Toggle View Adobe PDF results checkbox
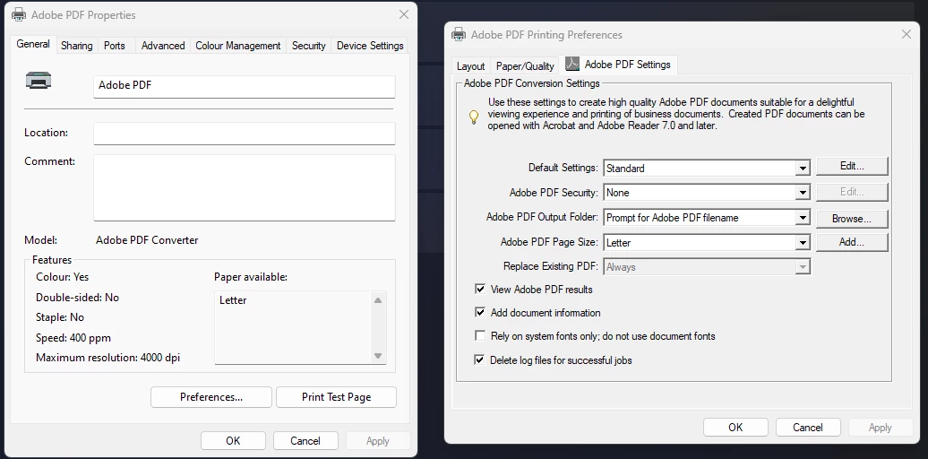Screen dimensions: 928x459 pyautogui.click(x=480, y=290)
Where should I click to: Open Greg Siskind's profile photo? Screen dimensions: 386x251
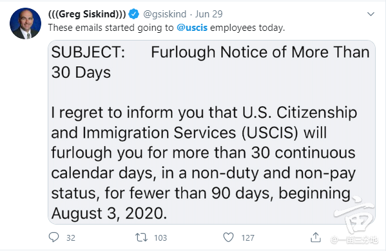click(x=25, y=23)
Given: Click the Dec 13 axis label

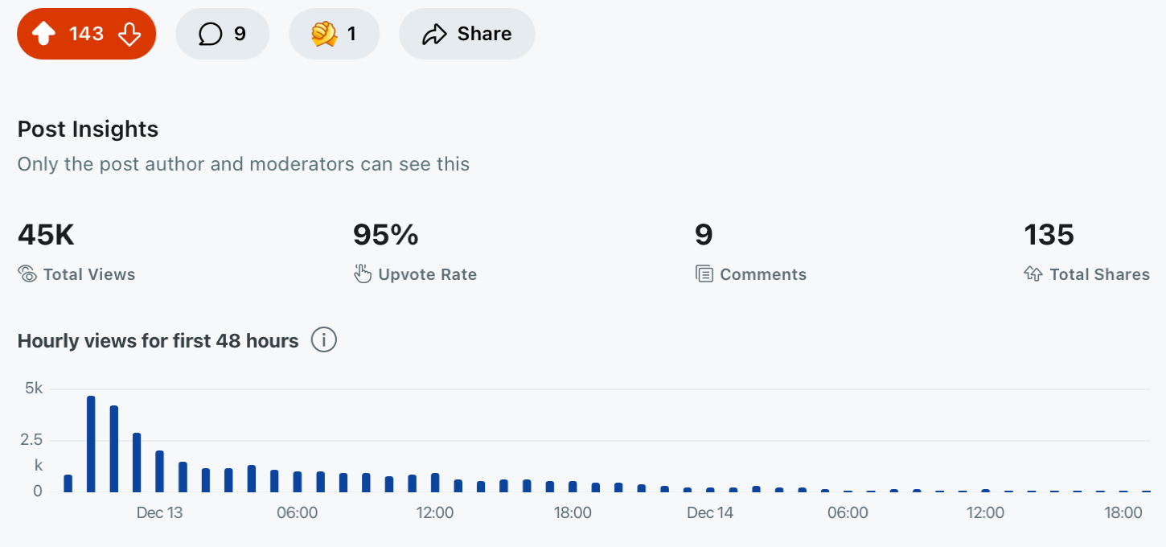Looking at the screenshot, I should [x=159, y=513].
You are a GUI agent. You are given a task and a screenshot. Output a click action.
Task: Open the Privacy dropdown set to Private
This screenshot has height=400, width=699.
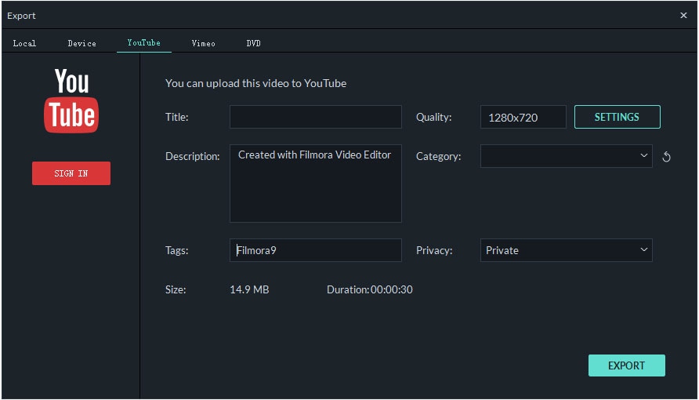click(x=566, y=250)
————————
- [Work required] Reproduce the rows word for word, starting at the very first line and ending at the line that contains "Looking at the", with both of those lines included. Leave the pictures out of your answer.

- [The response]
Toggle View Adobe PDF results checkbox
Screen dimensions: 928x459 pyautogui.click(x=480, y=290)
Where should I click to: Open Greg Siskind's profile photo? Screen dimensions: 386x251
click(x=25, y=23)
Given: Click the Dec 13 axis label

Looking at the screenshot, I should [x=159, y=513].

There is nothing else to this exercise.